Yes, an individual investor can apply through a non-institutional category of an IPO given that they have enough influx to bid in the category.
There is no reason why an individual investor cannot apply in a NON-institutional investors category. But then, there are some clauses for a non-institutional bidder to adhere to if they want to invest in an IPO. But then who classify as non-institutional bidders?
NRI’s, trusts, individual investors, companies, etc., who happen to bid for a category of an IPO but a minimum amount of one lakh rupees are categorized as non-institutional bidders. The requirements for registering with SEBI aren’t required. For non-institutional bidders, there is a 15% allotment left in an IPO’s build book, which might prove to be a flaw or disadvantage.
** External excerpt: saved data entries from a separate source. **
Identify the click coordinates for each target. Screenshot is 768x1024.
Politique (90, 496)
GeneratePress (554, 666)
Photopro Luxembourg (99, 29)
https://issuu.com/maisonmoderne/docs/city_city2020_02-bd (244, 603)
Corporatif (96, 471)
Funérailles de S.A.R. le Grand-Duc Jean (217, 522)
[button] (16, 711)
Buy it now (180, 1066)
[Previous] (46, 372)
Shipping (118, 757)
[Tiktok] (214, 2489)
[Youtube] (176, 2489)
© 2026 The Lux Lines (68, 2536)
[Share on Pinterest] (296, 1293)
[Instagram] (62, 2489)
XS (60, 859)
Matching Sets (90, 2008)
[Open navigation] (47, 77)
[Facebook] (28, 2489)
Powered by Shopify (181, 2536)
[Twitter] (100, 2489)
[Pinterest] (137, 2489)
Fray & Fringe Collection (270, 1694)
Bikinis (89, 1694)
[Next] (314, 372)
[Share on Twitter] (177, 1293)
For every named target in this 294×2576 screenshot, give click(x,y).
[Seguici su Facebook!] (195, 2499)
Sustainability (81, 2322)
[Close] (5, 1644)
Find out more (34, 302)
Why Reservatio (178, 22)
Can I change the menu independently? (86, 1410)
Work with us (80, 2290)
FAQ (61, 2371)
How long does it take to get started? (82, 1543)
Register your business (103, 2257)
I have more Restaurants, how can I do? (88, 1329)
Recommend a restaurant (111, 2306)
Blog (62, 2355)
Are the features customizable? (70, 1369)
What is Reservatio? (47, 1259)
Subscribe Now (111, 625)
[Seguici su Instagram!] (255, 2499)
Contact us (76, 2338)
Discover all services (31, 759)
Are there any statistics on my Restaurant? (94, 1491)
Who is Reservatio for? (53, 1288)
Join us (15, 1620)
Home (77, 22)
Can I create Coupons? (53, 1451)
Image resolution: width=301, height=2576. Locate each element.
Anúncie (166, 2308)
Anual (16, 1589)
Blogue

The 15% allocation reserved for only non-institutional bidders can prove to be a problem looking deeper into the disadvantages, with multiple bidders, its often oversubscribed to a whole new level which causes many of the bidders to get a lesser chance of having any bids placed and receiving a lesser number of shares. Compared to individual retail investors, they have 35% of the total shares from an IPO.
The good news is that there is no upper cap for any non-institutional bidder as long as they have the influx of money to be put into the IPO. Looking into the retail individual investor’s category and the upper limit is only one lakh rupees.
To sum it up, yes, an individual can apply in a IPO as an non-institutional bidder.